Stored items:
··········

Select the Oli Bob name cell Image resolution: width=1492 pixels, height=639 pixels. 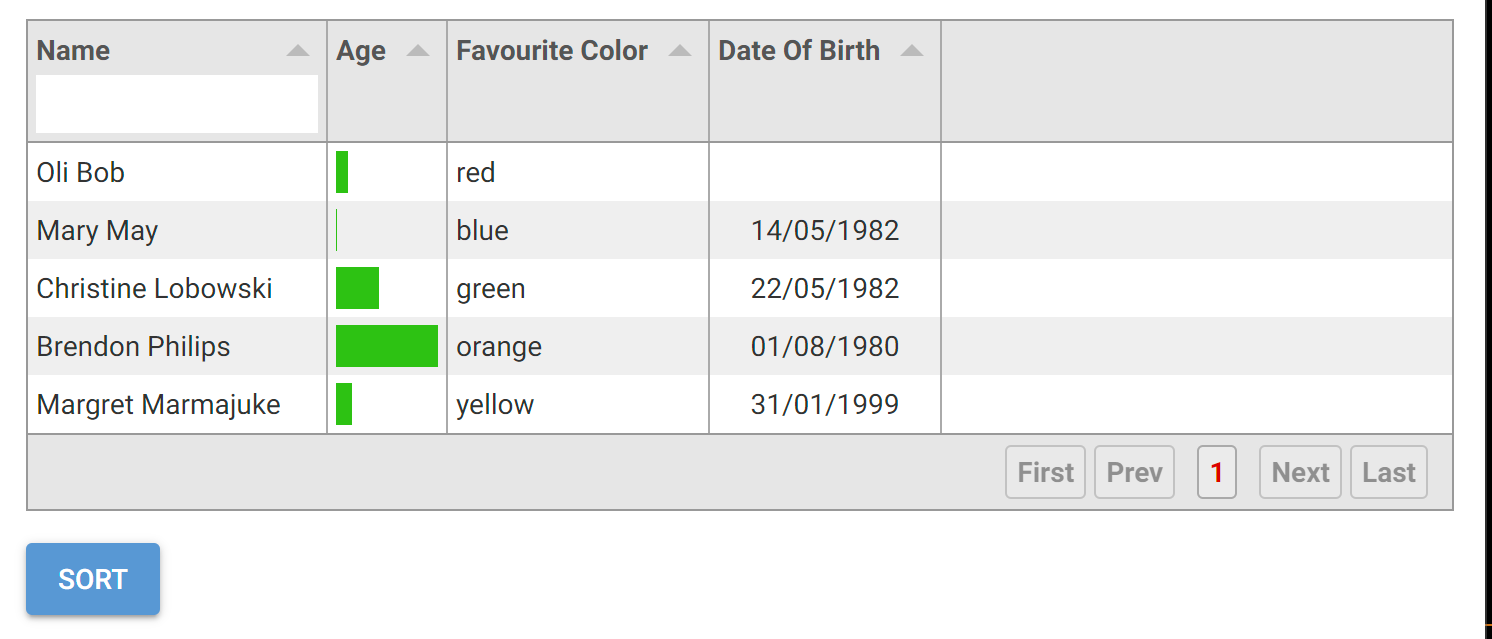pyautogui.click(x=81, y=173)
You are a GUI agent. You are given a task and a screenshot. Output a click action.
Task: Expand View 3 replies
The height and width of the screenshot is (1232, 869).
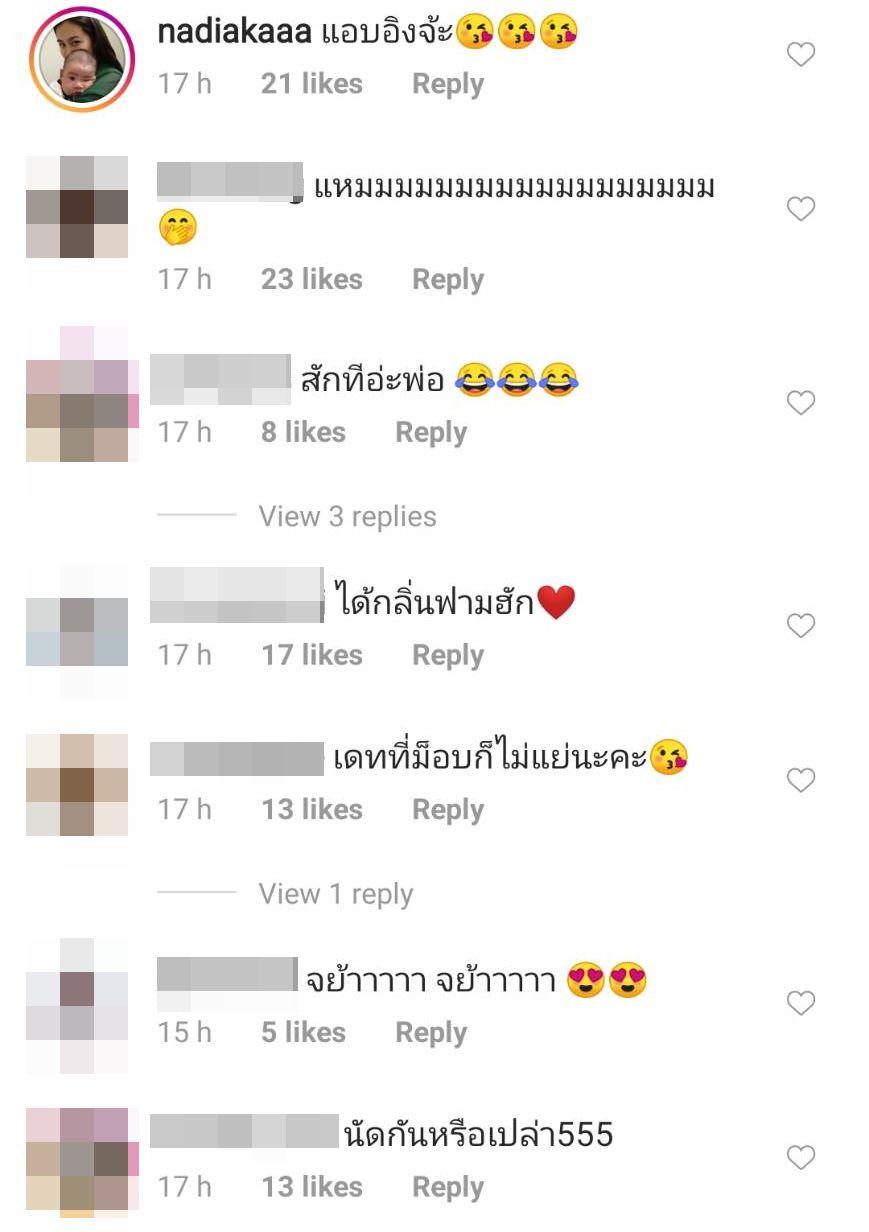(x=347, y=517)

··········

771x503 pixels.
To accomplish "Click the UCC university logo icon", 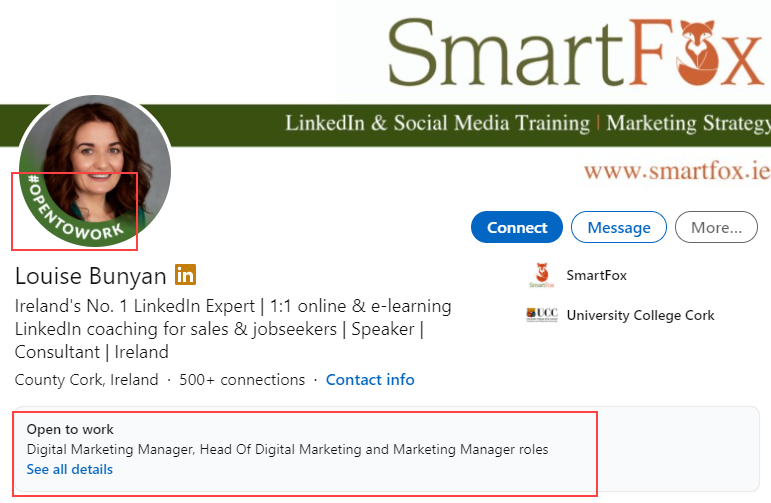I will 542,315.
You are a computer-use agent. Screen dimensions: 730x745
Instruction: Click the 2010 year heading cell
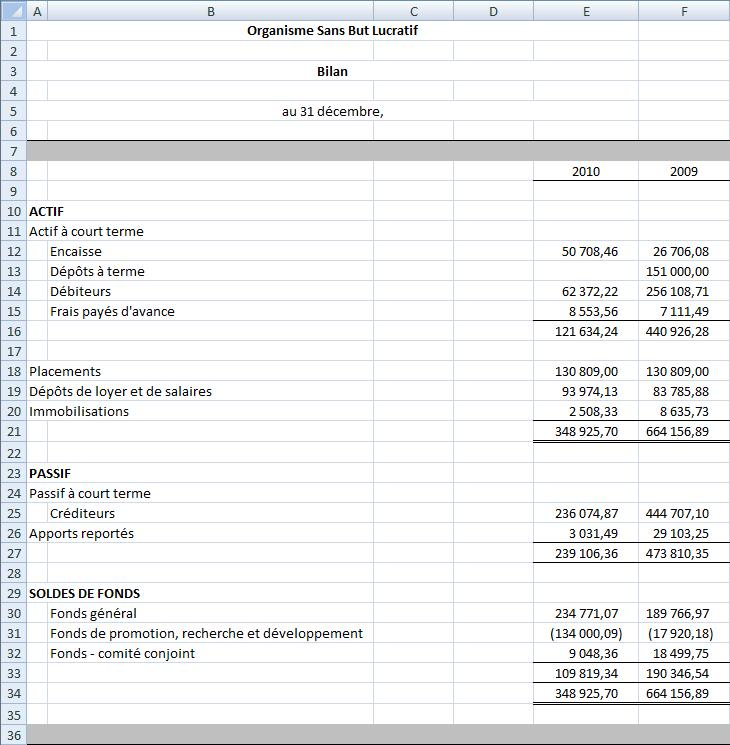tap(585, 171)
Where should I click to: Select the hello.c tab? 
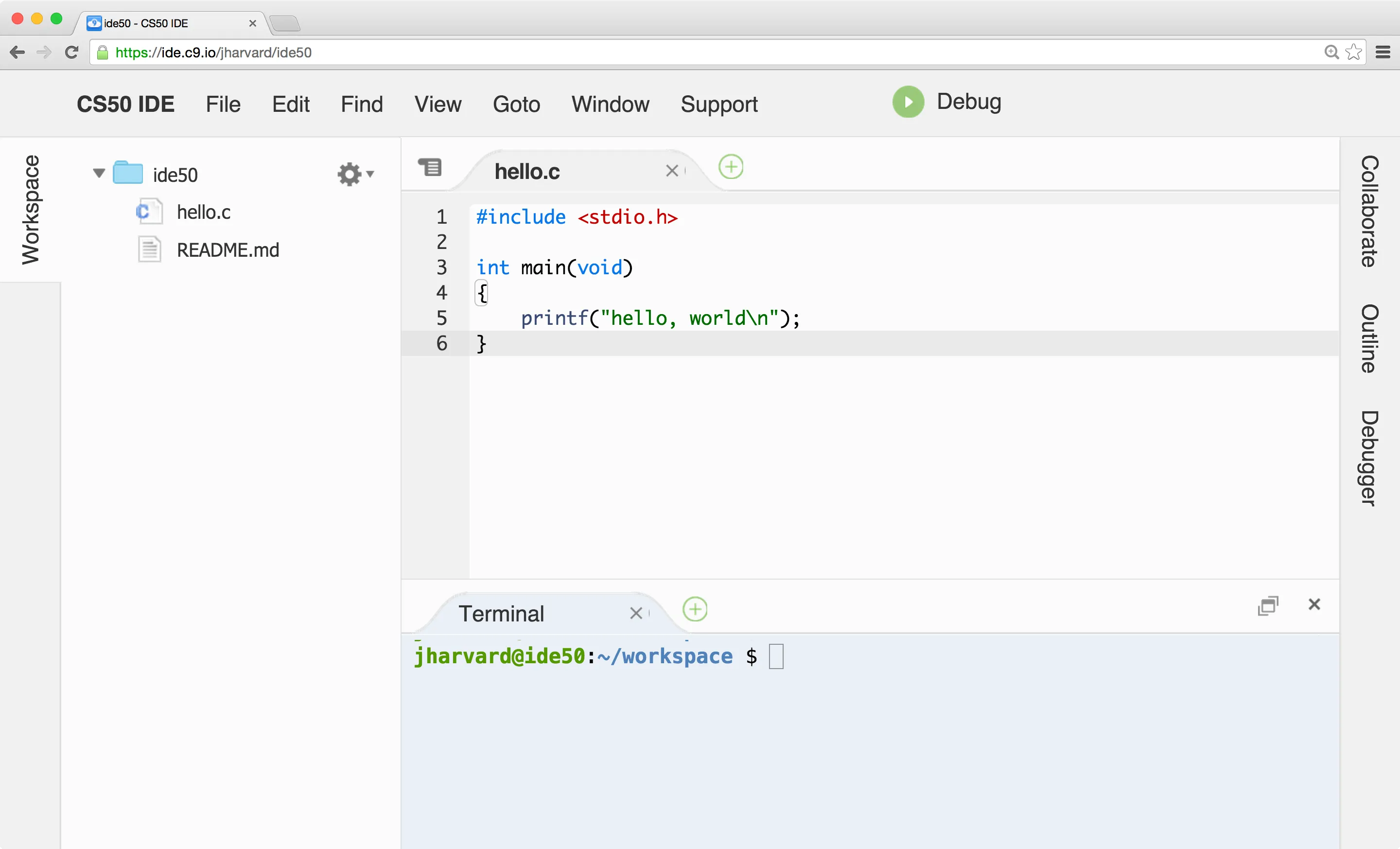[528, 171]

··········

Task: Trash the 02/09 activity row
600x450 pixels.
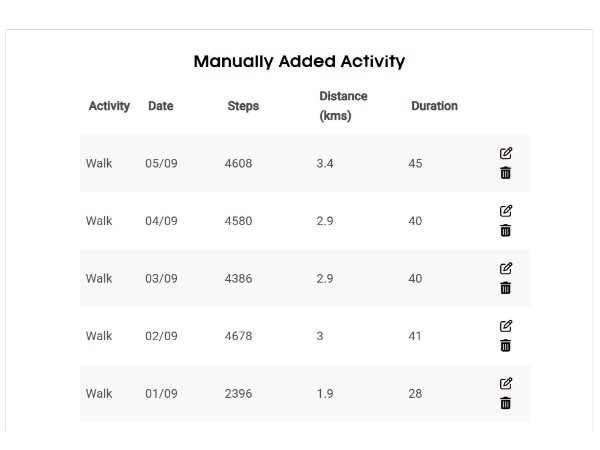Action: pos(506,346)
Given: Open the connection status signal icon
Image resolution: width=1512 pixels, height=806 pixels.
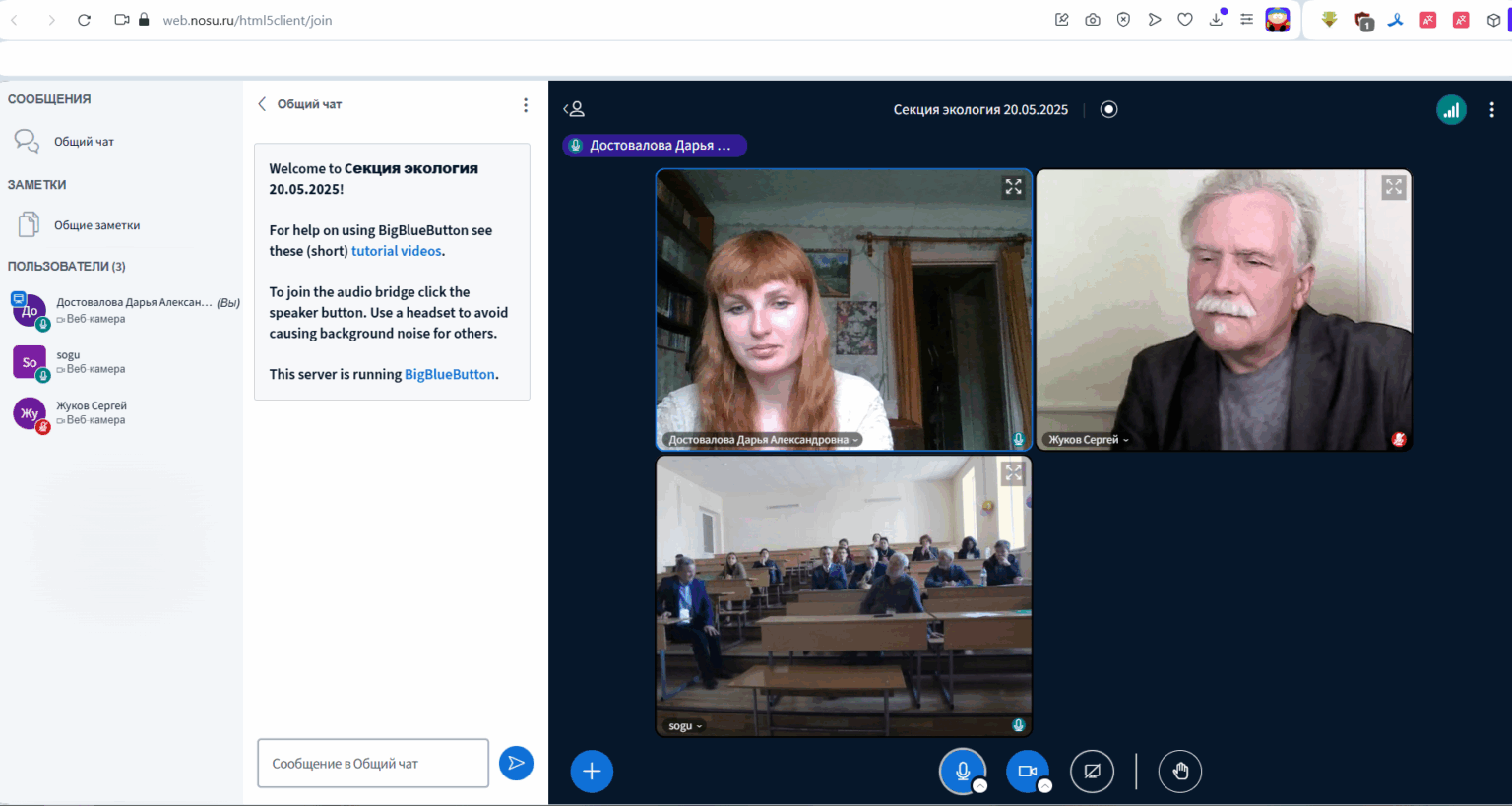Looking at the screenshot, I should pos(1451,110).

··········

### Work instructions
Indicate the number of lines in the data above that contain the string "agent", without any additional text.

### Exercise solution
2